__Provided text__.
****************************************

Lisa Marie Presley’s soon-to-be ex-husband just filed court documents claiming that he is worried that she will relapse due to the suicide of her 27 year-old son Benjamin Keough earlier this month.

Fox News reported that Presley and Michael Lockwood are set to begin their divorce and custody trial on August 3. The pair split in 2016 after a decade of marriage, and they have 11 year-old twin daughters together. In the wake of Keough’s suicide, Lockwood filed court papers claiming that he fears Presley will return to “drug and alcohol dependency.”

Lockwood reportedly asked the court to strip the daughter of Elvis Presley of primal custody of the twins for this reason.

“Lisa Marie Presley’s son shot and killed himself in her home (Although she was not there at the time.) With all due sympathy and respect, this creates a new and unaddressed twofold problem: the safety of the children and the greater likelihood of [Presley] to relapse into drug and alcohol dependency,” Lockwood argued in the filing.

****************************************

__Material provided__.
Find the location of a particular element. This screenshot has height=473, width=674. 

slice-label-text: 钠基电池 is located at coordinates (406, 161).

****************************************

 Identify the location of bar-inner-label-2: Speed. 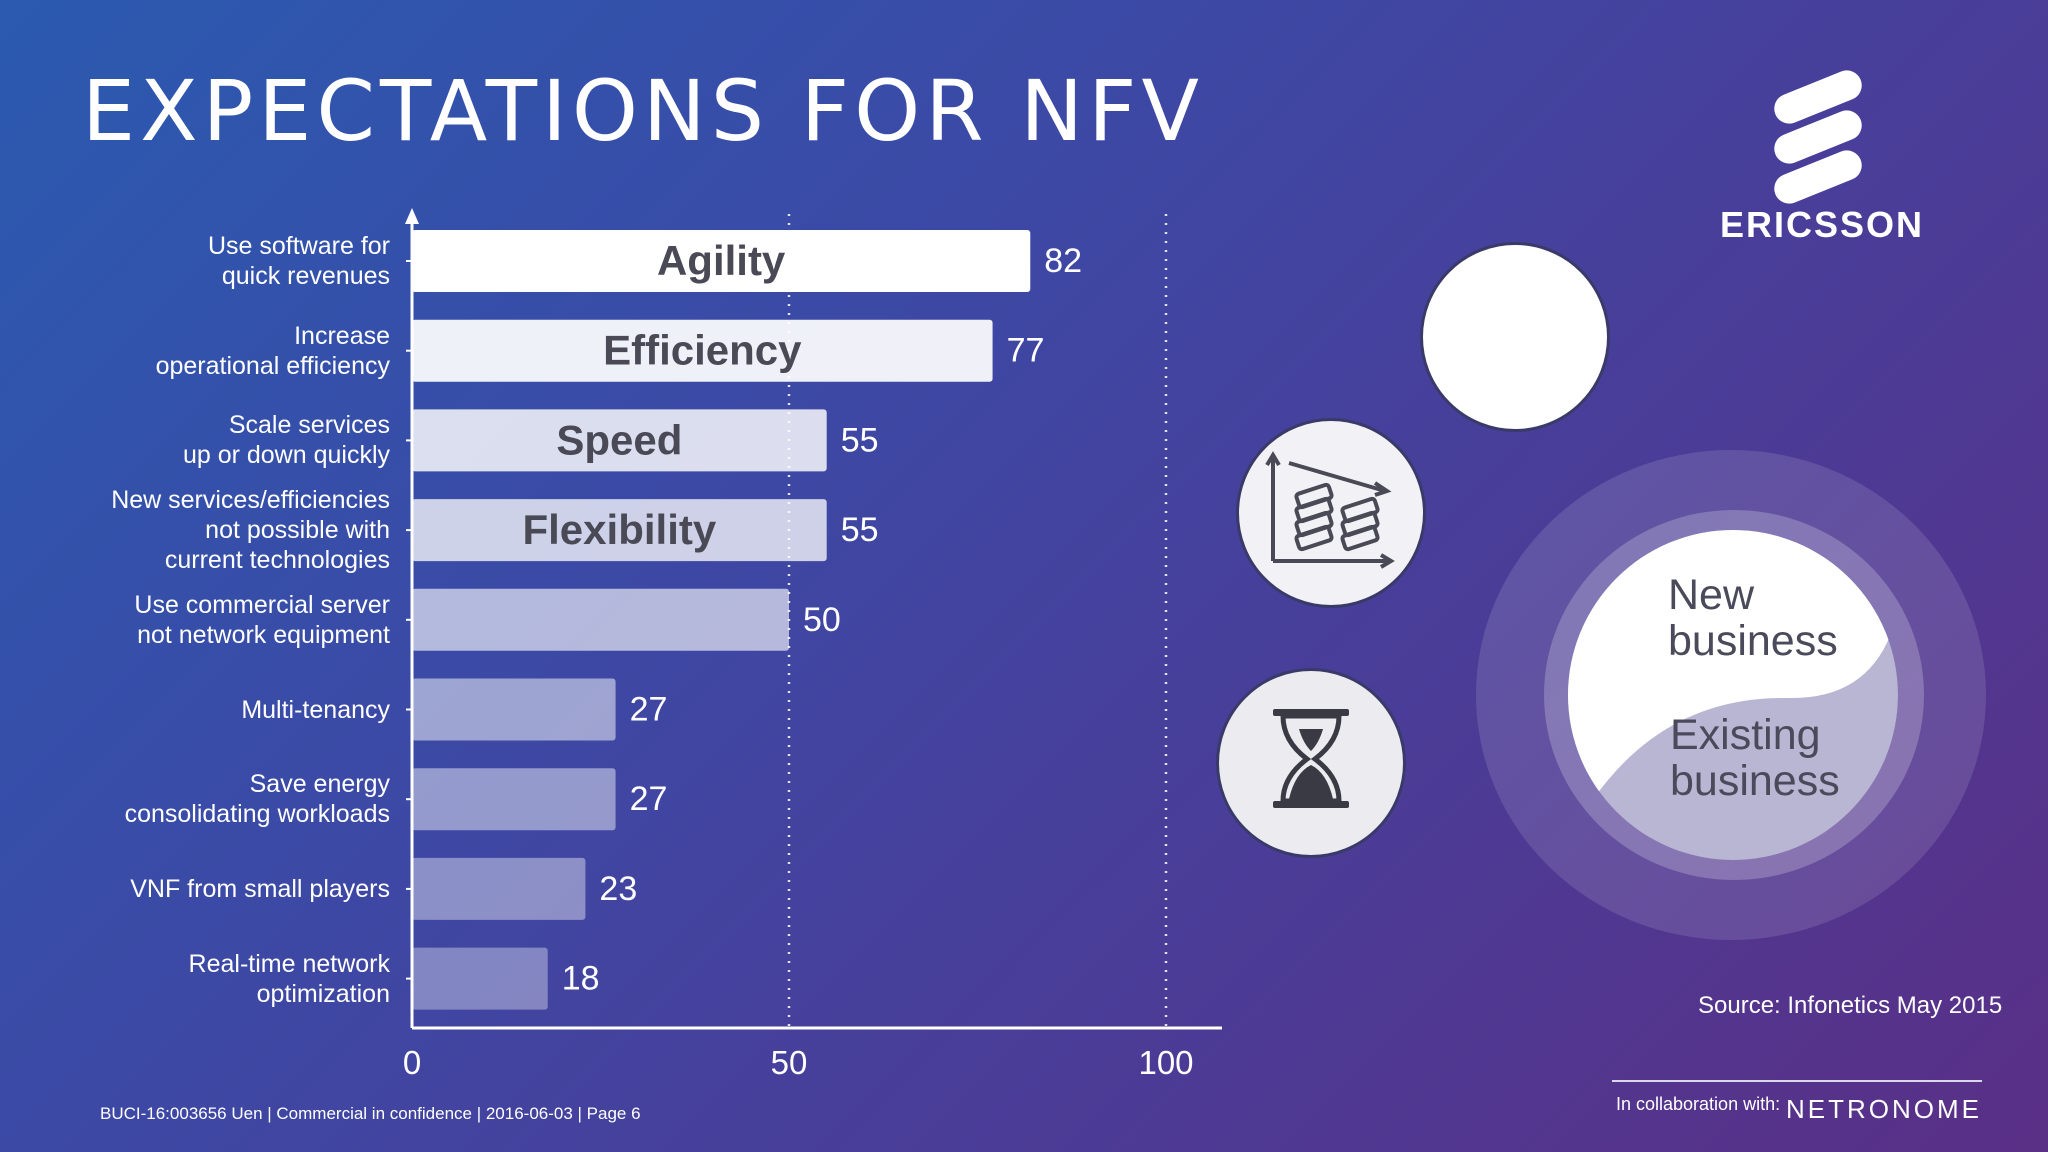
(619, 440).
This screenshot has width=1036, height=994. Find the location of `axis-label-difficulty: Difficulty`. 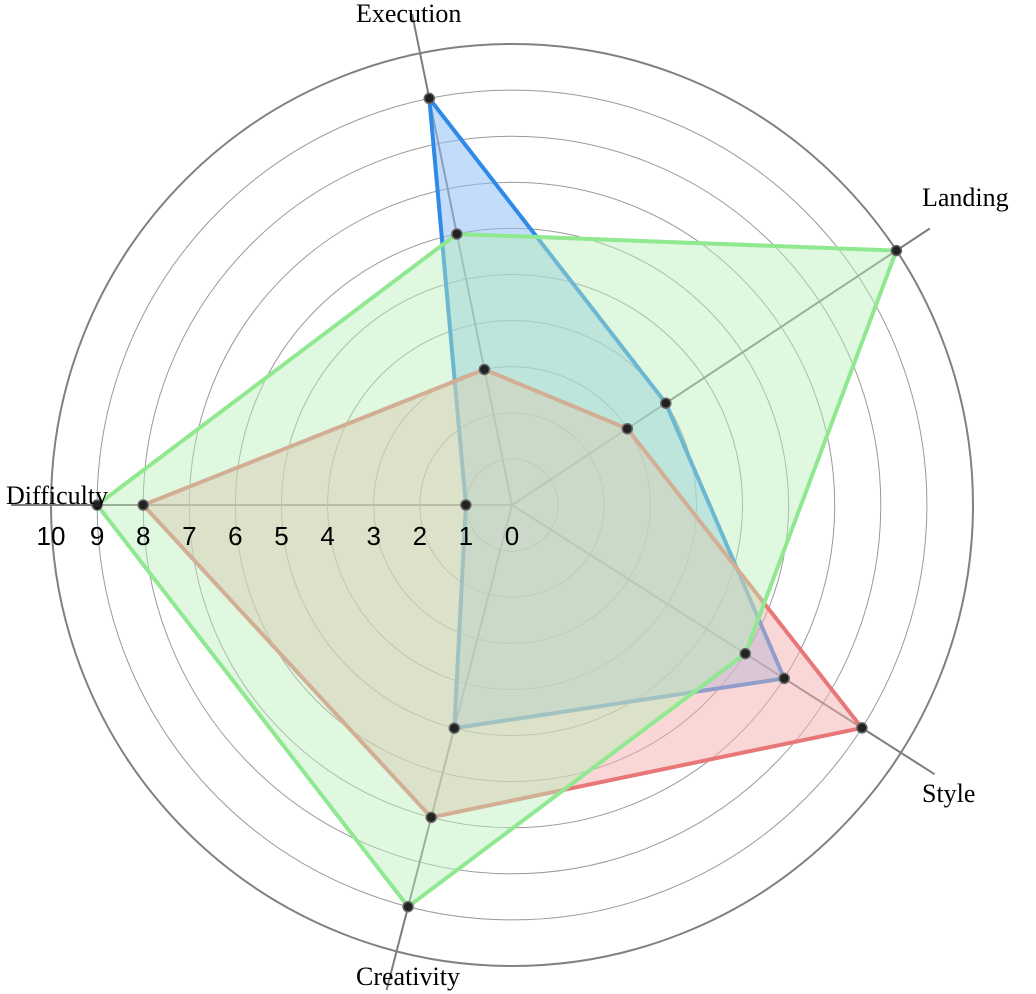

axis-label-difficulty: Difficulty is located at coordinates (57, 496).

****************************************

__Your objective__. Pick up the news report above about Michael Lockwood's custody filing against Lisa Marie Presley and continue it from its last sentence.

__Written response__.
Presley was devastated when Keough shot himself fatally in her mansion in Calabasas, California earlier this month.

“She is completely heartbroken, inconsolable and beyond devastated but trying to stay strong for her 11-year-old twins and her oldest daughter Riley,” Presley said in a statement through her rep after his death. “She adored that boy. He was the love of her life.”

Presley has stayed relatively private about her battles with addiction, although she has touched on it at times.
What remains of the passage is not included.